Hegemonic Masculinity

Developed by Connell in 1985. Connell provides an extended critique of role theory, and in this there is a difference between Connell's work and GRSP which uses it. Connell points out how gender role theory ignores social structural issues and an over emphasis on role models over and above other forms of social influence.

The concept of Hegemonic masculinity reflects both the historical dynamics of how certain aspects of masculinity become favoured; and the notion that there is a form of masculinity, as patterns of practice that acts to be dominant over other forms of masculinity (sub-ordinate masculinities) and is part of the reproduction of patriarchy.

According to Connell, as the dominant configuration of gender practice at any historical moment (Hearn 2004), the concept of hegemonic masculinity embodies a culturally idealised form which serves the interests of powerful men by legitimating and maintaining patriarchal gender relations. 

These include texts, images and ideas (Hall 2002). Representations of the ideal are made familiar through institutions such as the mass media (Connell 1995). For example, television advertising in South Africa continues to reflect traditional hierarchical relations in society, where men are represented as being dominant vis-à-vis women (Luyt 2011), and ‘white’ men are represented as exemplars of hegemonic masculinity, whilst ‘black’ men are marginalised.

Connell points out in, a similar way to GRSP theorists, that very few men can live up to hegemonic masculinity. Yet many men who cannot live up to it still have an emotional investment in hegemonic masculinity ideals.

Discursive approaches to masculinity

Wetherell & Edley say our particular interest is in the discursive patterns that lie at the heart of these everyday practices. We investigate men’s narratives, accounts, and interactions. We focus on the making of meaning around masculinity, taking a qualitative rather than a quantitative approach.

This explains how masculinity is achieved psychologically. It refers to a process in which individuals adopt subjectivities relative to discourses of hegemonic masculinity, through situated psycho-discursive practices.

These positions are ‘imaginary’ in that, although they serve as the basis for identity, they are constantly discursively re-instantiated. Self-positioning merely exists as a discursive strategy in which multiple meanings of masculinity are selectively drawn upon, according to the vagaries of the interactional context.

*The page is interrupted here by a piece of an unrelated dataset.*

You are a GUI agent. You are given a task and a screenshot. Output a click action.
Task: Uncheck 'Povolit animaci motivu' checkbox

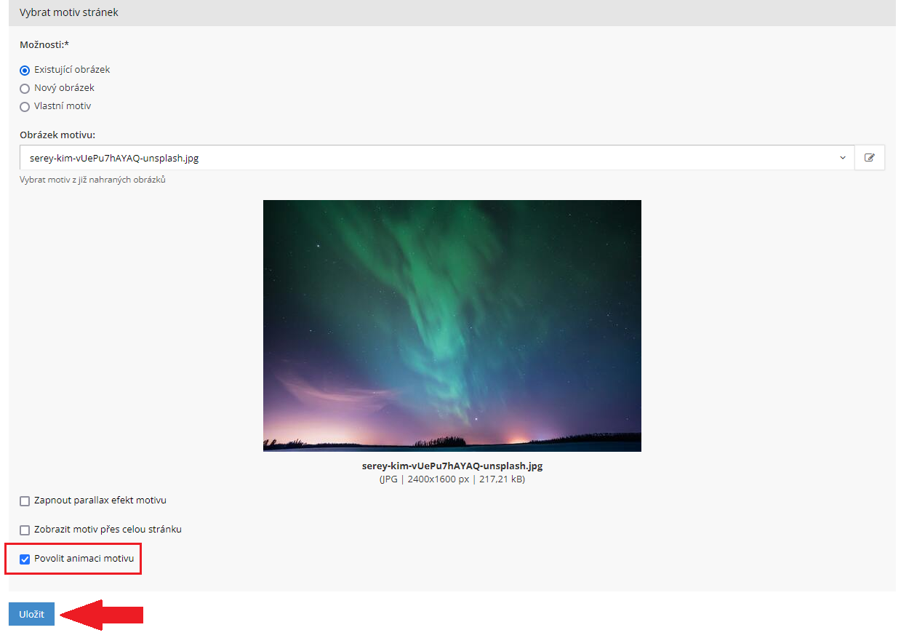click(25, 559)
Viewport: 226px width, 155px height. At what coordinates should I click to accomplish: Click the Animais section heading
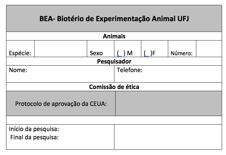point(114,36)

Thus, individual men should not be labelled as particular character types, for example, complicit or subordinate (Wetherell and Edley 1999).

Rather they ‘can adopt hegemonic masculinity when it is desirable; but the same men can distance themselves strategically from hegemonic masculinity at other moments’

Comparing the approaches 

Gender role strain paradigm treats belief in traditional masculinity as something that people have, that can be measured and compared across different groups of men and women. Men who believe in traditional masculinity may be at risk of a range of issues, including psychological distress.

Hegemonic Masculinity treats masculinity as (several) somethings created in society, that benefit a subset of men, but that many men feel a need to support it. It also has a number of impacts on (most) men.

Wetherell & Edley's approach highlights the way that individuals may be able to discursively shift their position depending upon audience and topic. While I find this idea appealing it the one that least explains the potential impacts of masculinity as it is upheld in society.

In later blogs I will invoke some of these ideas to explain the operation of gender in society.